The piecemeal approach has forced guys to adjust to new roles, if not to playing out of position. For example, both Brad Buckman and Williams spent more time on the perimeter than they were accustomed to (or even acclimated for). Dowell, a small forward, played inside for several possessions during 22 minutes of action.

"Guys like Mike Williams and Dion Dowell are getting experience," Barnes said. "You don't want guys getting experience in February but that's where we are right now."

Added Barnes: "These guys are going to do whatever it is they have to do. They're going to find a way to get through it. They're not going to make excuses. Obviously, our margin of error is smaller than it's ever been. We've got to find a way to do a couple of things better."

The "biggest single thing" that Texas must do better is "paying homage to the basketball gods," Barnes said. In other words, a strict adherence to fundamentals that will particularly cut back on sloppy turnovers.
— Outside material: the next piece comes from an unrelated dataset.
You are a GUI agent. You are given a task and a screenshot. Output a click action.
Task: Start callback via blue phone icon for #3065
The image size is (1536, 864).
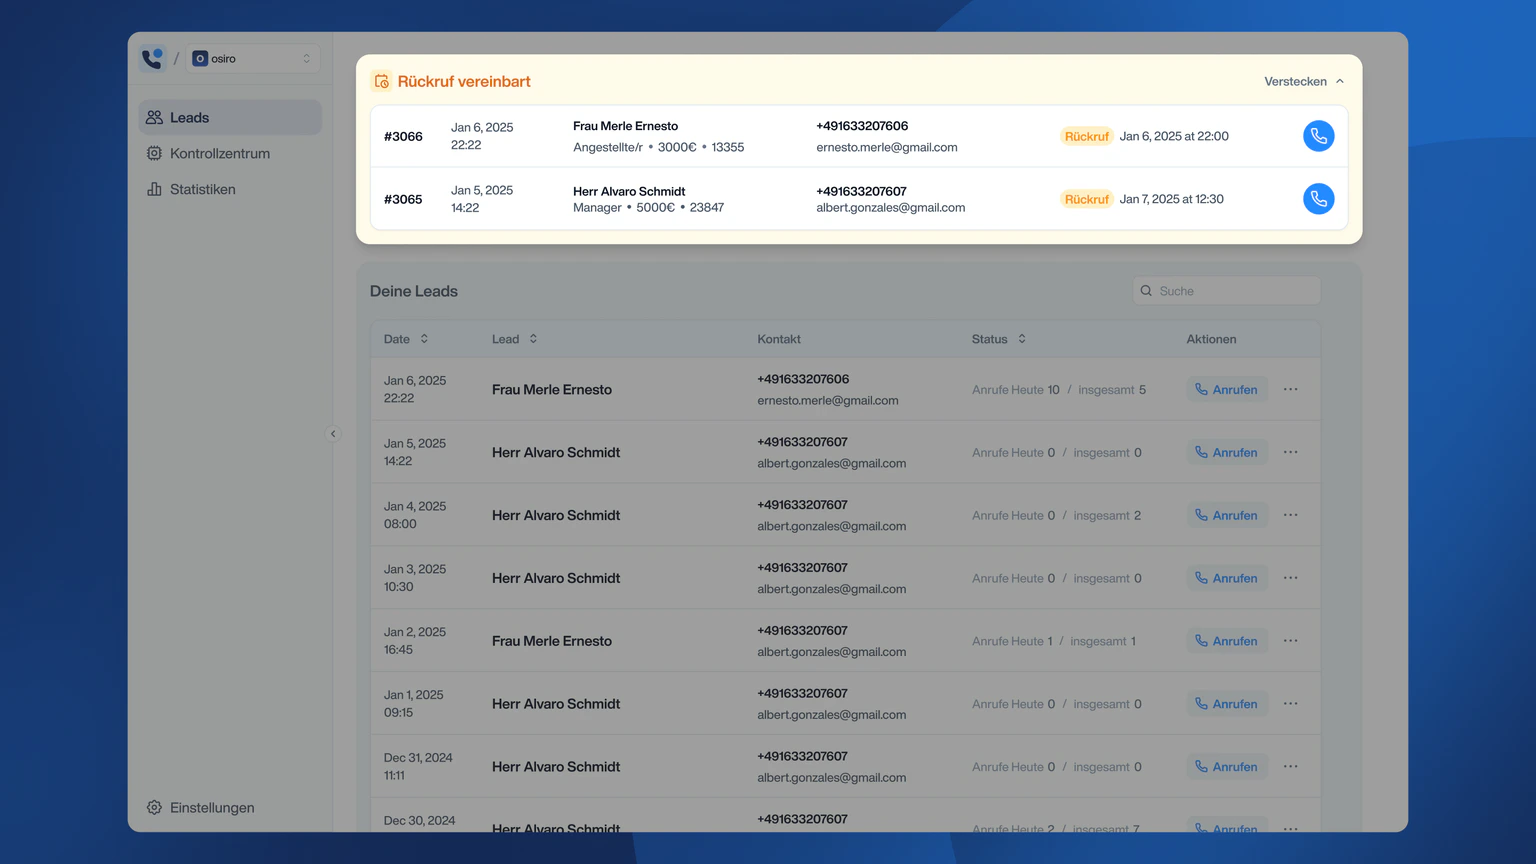click(1318, 198)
The Horns committed 15 turnovers that led to 23 points in Tuesday's loss at Colorado.

"Taking care of the basketball, making the extra pass so you don't turn the ball over, it goes back to fundamentals," Barnes noted. "Then again, it goes back to the rhythm that we're not able to create because it seems like every day it's a different team that we're trying to piece together. We've got to be better defensively but the single biggest thing is turnovers. That's just simple, fundamental basketball. You can talk about schemes you might want to exploit, but it's always going to get back to fundamental play."

The fine line between winning and losing amounts to "just a couple of possessions," Barnes is convinced.

"Whether they happen early in the game or in the middle, they're critical. That's what happened when we got down (by 22 at Colorado) and fought hard to get back (within four points)," Barnes said. "I told them after the game that we're not going to accept that. We didn't come here for moral victories. We come to win."

The Horns will be gunning for their first win since January 25, Saturday at 12:45 p.m. in the Erwin Center in an ESPN+ regional telecast.